Von der Leyen is proposing a special tribunal to punish Putin

How to punish the Russian aggressor and help Ukraine restart when the war is over? Kyiv’s allies will discuss this in Paris at the reconstruction conference convened on December 13. Meanwhile, on Wednesday, the European Commission proposed the creation of a “specialized tribunal,” with UN support, to investigate the crime of aggression by Russia, with the aim of prosecuting the main perpetrators, President Putin, the prime minister and the foreign minister.

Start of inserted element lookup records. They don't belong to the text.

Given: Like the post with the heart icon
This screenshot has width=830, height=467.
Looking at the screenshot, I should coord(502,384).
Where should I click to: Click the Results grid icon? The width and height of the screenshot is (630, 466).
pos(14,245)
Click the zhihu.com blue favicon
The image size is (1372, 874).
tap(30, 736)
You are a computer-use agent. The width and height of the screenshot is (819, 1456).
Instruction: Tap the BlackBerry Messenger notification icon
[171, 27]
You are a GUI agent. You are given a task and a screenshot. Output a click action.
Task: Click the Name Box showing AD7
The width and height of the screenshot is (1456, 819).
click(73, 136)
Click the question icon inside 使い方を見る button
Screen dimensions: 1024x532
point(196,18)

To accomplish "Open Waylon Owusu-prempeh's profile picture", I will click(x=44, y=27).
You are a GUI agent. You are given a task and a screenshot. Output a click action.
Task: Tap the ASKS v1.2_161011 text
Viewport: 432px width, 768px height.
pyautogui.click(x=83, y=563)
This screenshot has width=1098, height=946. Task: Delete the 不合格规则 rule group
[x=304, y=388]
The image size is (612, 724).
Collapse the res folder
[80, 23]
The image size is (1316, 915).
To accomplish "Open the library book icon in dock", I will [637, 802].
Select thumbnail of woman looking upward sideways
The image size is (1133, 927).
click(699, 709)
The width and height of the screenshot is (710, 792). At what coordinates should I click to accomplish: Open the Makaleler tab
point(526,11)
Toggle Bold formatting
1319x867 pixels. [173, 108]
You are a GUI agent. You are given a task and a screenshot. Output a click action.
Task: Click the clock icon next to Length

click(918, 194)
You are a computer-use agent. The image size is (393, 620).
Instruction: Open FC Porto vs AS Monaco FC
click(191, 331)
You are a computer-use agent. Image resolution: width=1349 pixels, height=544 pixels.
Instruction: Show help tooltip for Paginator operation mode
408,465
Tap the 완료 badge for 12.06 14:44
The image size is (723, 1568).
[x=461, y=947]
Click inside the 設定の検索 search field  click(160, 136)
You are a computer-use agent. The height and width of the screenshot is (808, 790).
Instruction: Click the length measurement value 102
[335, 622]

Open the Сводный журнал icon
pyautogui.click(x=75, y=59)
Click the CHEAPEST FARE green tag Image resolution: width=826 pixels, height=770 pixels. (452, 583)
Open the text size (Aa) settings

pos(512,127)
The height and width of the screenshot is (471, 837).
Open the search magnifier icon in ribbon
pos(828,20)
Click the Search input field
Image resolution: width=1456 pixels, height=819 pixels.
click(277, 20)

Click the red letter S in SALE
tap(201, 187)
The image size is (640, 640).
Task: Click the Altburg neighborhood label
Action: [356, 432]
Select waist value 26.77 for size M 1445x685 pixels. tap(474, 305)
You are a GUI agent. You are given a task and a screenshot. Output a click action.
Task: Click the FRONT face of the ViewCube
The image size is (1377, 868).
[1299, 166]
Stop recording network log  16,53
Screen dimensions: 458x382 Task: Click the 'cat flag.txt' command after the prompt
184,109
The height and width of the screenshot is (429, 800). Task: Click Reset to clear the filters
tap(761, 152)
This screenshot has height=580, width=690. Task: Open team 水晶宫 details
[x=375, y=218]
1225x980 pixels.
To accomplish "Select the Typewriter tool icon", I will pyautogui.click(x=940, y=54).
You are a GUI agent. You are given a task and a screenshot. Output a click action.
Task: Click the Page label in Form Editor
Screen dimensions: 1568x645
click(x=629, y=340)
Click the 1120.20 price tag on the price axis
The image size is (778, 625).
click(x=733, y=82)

It was in response to a demand made by Ukraine, which expressed its satisfaction with the EU proposal (after objecting to the estimated figures on Ukrainian civilian and military deaths mentioned by the chairwoman of the Commission, which Ukraine called “far from reality” and which were later removed from the published text).

Ursula von der Leyen made it clear that the EU, even though it was proposing a special tribunal, would continue to support the International Criminal Court, before which Ukraine filed a complaint back in 2014 and which opened an investigation in February. According to von der Leyen, Russia “must pay for its horrible crimes,” including financially: “With our partners, we will make sure that Russia pays for the devastation it caused, with the frozen funds of oligarchs and assets of its central bank.”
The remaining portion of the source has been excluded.